== RECORDS TO USE

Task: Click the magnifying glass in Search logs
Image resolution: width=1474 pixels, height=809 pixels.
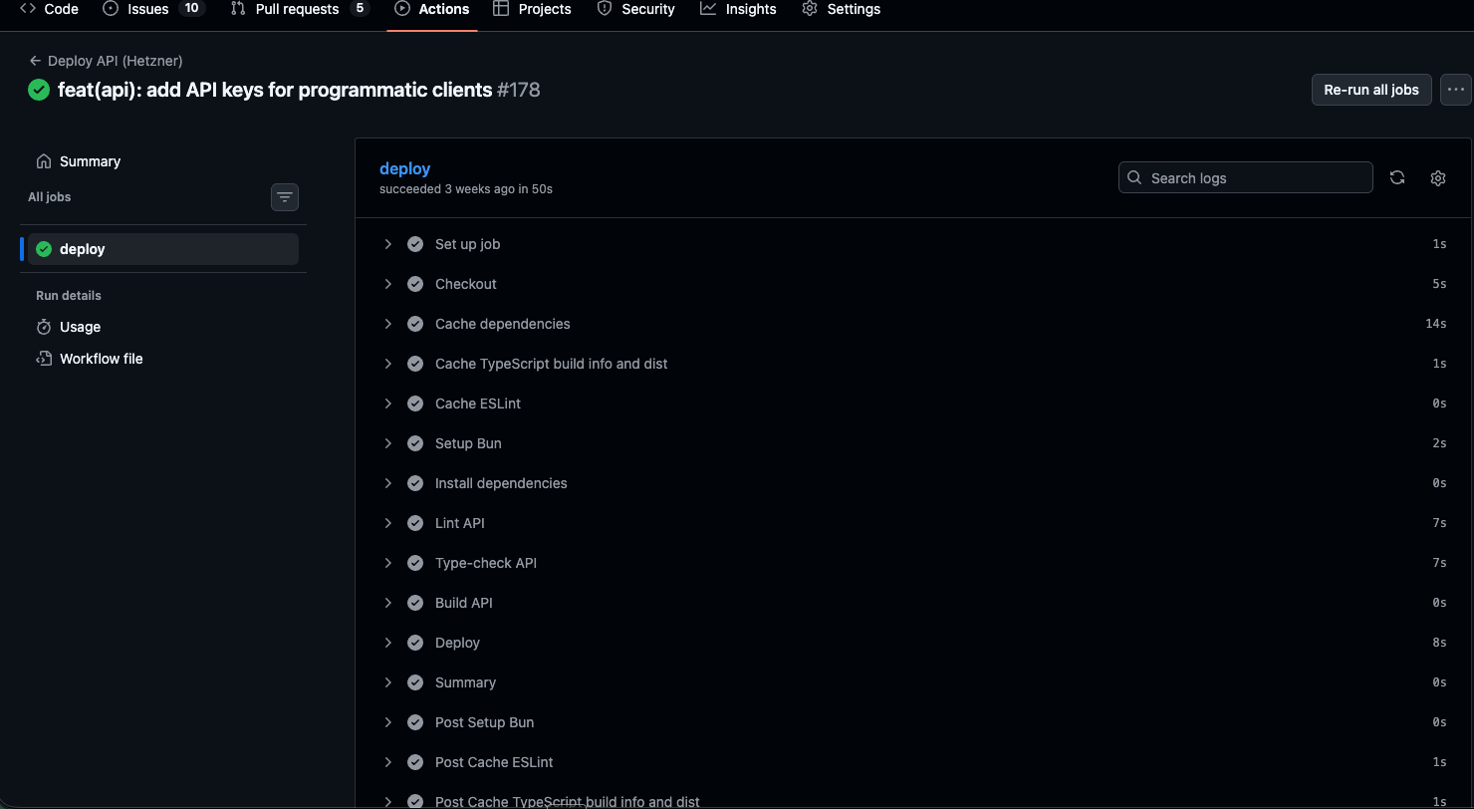Action: coord(1134,177)
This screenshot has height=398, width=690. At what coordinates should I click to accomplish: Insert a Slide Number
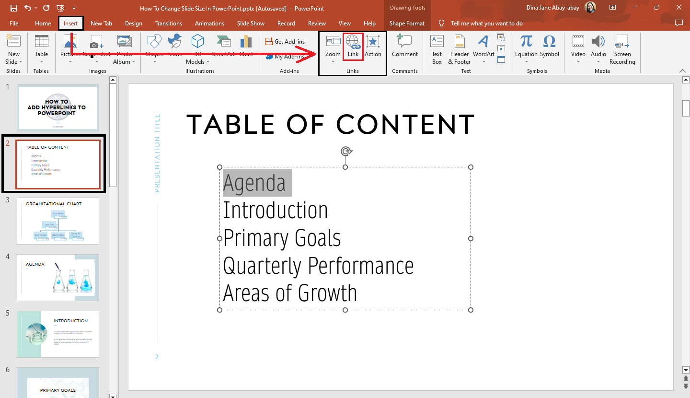501,47
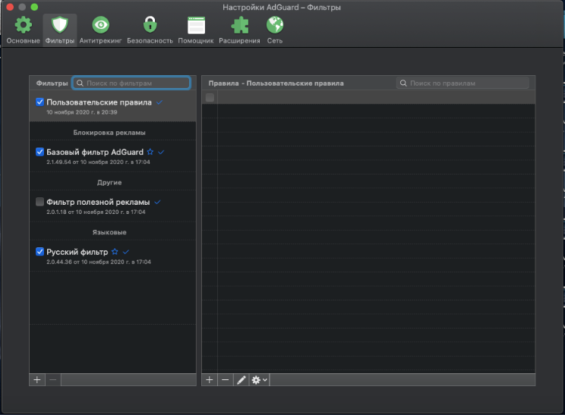
Task: Disable the Базовый фильтр AdGuard checkbox
Action: (40, 152)
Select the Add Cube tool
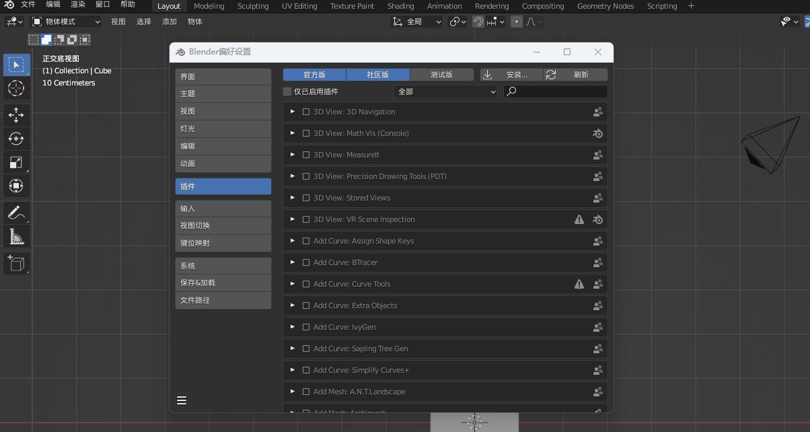 pos(16,263)
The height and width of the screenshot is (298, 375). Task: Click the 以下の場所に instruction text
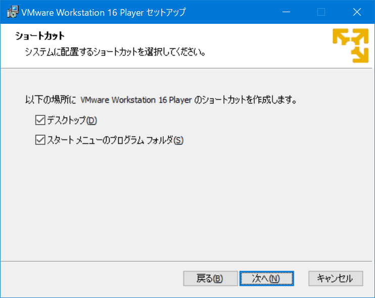(50, 100)
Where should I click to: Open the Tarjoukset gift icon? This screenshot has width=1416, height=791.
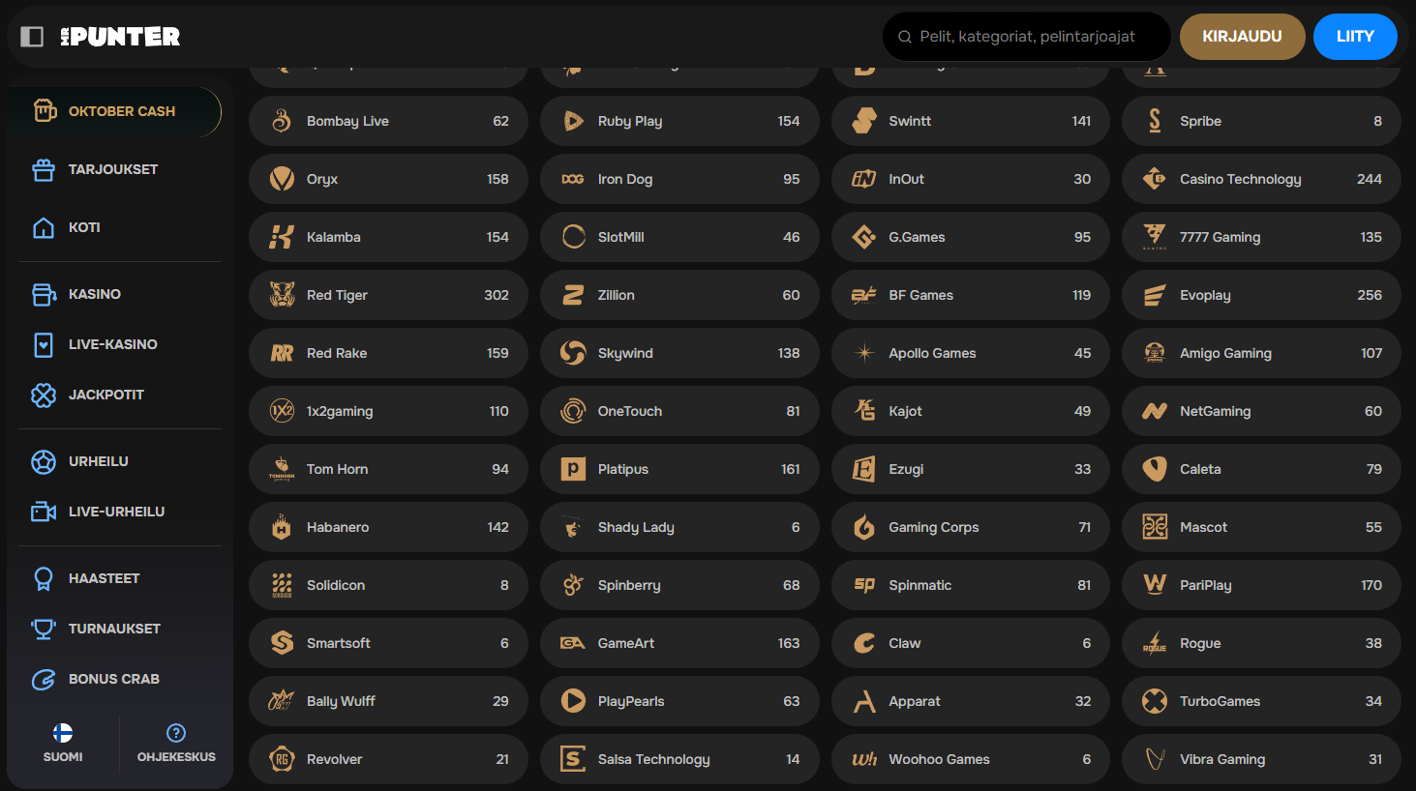(44, 170)
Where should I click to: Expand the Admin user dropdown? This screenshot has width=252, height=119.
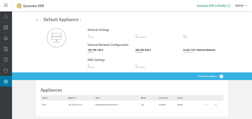point(241,6)
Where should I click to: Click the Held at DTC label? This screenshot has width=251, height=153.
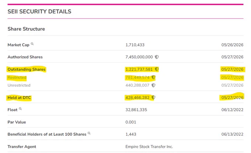tap(19, 98)
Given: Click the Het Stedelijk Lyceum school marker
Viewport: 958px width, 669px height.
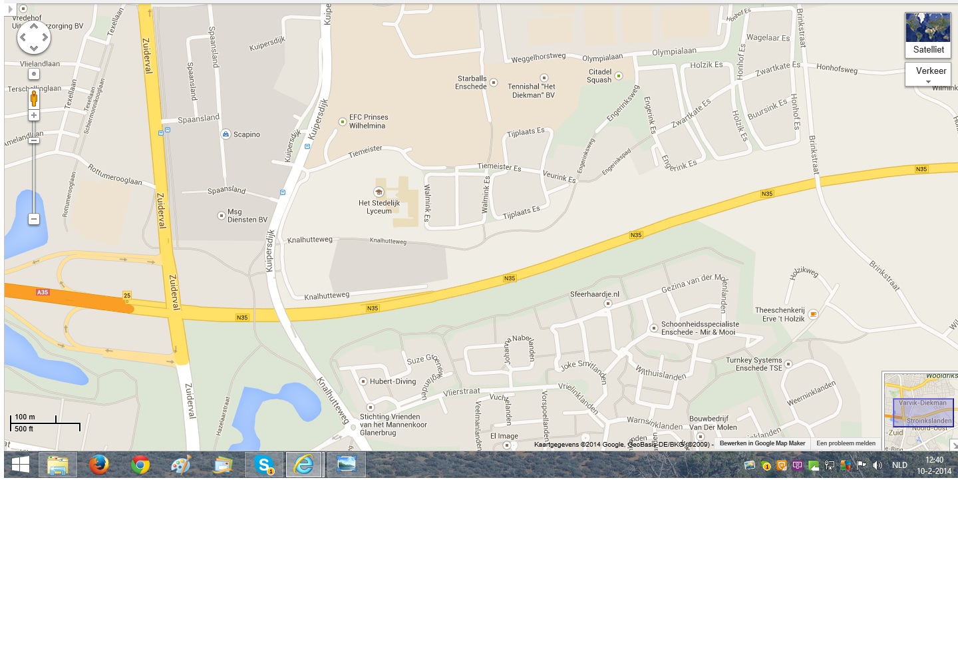Looking at the screenshot, I should coord(379,192).
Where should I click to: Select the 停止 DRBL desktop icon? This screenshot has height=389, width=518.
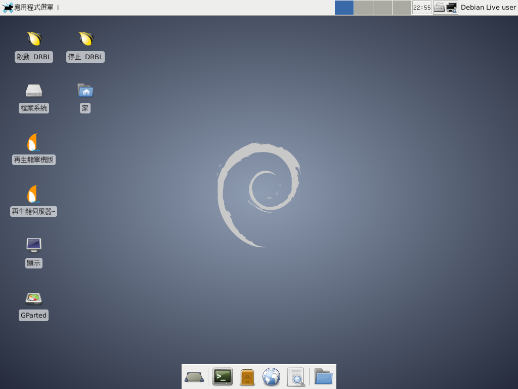[85, 39]
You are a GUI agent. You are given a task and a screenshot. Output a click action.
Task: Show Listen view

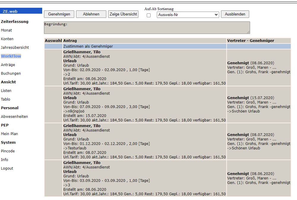click(x=6, y=91)
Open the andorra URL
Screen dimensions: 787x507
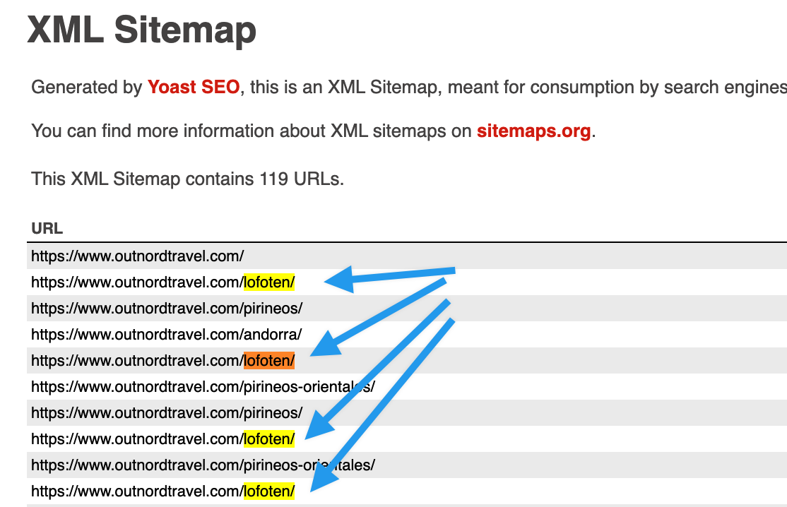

====

> [PROBLEM STATEMENT] Rewrite all of the data above, replacing "Where should I click to" with "Which point should I click to" everywhere and leaving everything else unchanged. Omit the pictures from your answer.

> [OUTPUT OF THE EXERCISE]
Task: Click the magnifying glass in Search logs
Image resolution: width=1474 pixels, height=809 pixels.
Action: coord(1134,177)
This screenshot has height=398, width=690. At what coordinates should I click to accomplish: Insert a Slide Number
501,47
Task: Disable the Базовый фильтр AdGuard checkbox
Action: (40, 152)
Select the Add Cube tool
 pos(16,263)
The height and width of the screenshot is (298, 375). Task: Click the 以下の場所に instruction text
(50, 100)
Which point should I click to: Open the Tarjoukset gift icon? This screenshot has width=1416, height=791.
(44, 170)
Which point should I click to: Expand the Admin user dropdown? This screenshot has width=252, height=119.
point(241,6)
Which point should I click to: Click the Held at DTC label? This screenshot has width=251, height=153.
tap(19, 98)
Given: Click the Het Stedelijk Lyceum school marker
Viewport: 958px width, 669px height.
Looking at the screenshot, I should coord(379,192).
Which point should I click to: Select the 停止 DRBL desktop icon? This screenshot has height=389, width=518.
[85, 39]
You are a GUI agent. You are given a task and a screenshot. Output a click action.
Task: Show Listen view

click(x=6, y=91)
Open the andorra URL
Screen dimensions: 787x507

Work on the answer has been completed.